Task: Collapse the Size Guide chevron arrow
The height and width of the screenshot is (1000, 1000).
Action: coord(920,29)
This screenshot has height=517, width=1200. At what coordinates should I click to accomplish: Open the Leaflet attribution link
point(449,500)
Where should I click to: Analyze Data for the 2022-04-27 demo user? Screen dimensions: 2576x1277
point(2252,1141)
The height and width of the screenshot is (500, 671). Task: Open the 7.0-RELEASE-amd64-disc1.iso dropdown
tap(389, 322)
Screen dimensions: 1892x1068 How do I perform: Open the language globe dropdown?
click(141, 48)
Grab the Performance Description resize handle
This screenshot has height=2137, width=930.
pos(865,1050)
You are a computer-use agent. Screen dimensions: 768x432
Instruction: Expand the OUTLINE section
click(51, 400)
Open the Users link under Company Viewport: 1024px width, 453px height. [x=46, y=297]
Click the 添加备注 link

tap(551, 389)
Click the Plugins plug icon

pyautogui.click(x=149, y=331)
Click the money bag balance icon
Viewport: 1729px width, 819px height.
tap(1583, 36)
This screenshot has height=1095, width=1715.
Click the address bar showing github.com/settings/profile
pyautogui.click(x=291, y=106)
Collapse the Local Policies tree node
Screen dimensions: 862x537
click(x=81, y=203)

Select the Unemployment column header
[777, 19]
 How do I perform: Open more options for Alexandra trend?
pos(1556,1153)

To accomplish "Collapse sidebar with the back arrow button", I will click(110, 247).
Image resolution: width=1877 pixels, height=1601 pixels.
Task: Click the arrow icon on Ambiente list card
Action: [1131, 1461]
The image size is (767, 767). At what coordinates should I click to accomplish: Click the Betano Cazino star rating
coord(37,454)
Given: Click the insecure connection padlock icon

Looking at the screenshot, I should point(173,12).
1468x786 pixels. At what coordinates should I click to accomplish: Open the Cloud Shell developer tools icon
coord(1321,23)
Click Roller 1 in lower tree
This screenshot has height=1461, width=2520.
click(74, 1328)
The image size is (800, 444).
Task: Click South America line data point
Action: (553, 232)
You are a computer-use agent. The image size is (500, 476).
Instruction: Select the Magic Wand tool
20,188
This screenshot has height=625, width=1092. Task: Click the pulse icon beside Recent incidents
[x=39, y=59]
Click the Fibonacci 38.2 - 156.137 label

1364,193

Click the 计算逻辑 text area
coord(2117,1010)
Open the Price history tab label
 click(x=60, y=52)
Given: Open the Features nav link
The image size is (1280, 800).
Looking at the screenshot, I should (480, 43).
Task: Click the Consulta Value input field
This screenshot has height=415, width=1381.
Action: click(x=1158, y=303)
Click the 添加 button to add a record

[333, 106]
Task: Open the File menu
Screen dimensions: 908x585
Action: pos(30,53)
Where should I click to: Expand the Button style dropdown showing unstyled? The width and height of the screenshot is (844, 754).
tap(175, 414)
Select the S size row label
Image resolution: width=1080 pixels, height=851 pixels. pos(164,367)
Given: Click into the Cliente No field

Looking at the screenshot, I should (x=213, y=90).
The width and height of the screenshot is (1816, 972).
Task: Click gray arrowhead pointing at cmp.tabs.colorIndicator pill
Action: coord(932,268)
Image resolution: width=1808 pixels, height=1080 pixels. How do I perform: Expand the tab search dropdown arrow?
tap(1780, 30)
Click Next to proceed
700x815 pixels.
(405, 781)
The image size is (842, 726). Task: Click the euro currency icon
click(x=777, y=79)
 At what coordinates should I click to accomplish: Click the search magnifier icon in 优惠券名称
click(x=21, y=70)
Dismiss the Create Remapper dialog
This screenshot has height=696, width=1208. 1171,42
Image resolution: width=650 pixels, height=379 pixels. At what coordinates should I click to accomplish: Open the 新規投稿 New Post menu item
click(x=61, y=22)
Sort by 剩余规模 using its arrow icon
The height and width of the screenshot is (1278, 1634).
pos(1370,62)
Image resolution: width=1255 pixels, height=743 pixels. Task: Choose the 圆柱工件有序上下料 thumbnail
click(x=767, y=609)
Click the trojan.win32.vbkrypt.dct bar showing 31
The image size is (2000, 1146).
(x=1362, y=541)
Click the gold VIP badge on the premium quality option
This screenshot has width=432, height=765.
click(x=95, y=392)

GIVEN PROBLEM: Pick out every line of the records that contains the word "field", and copy each one in full.

EXERCISE OUTPUT:
Task: Click the Consulta Value input field
Given: Click into the Cliente No field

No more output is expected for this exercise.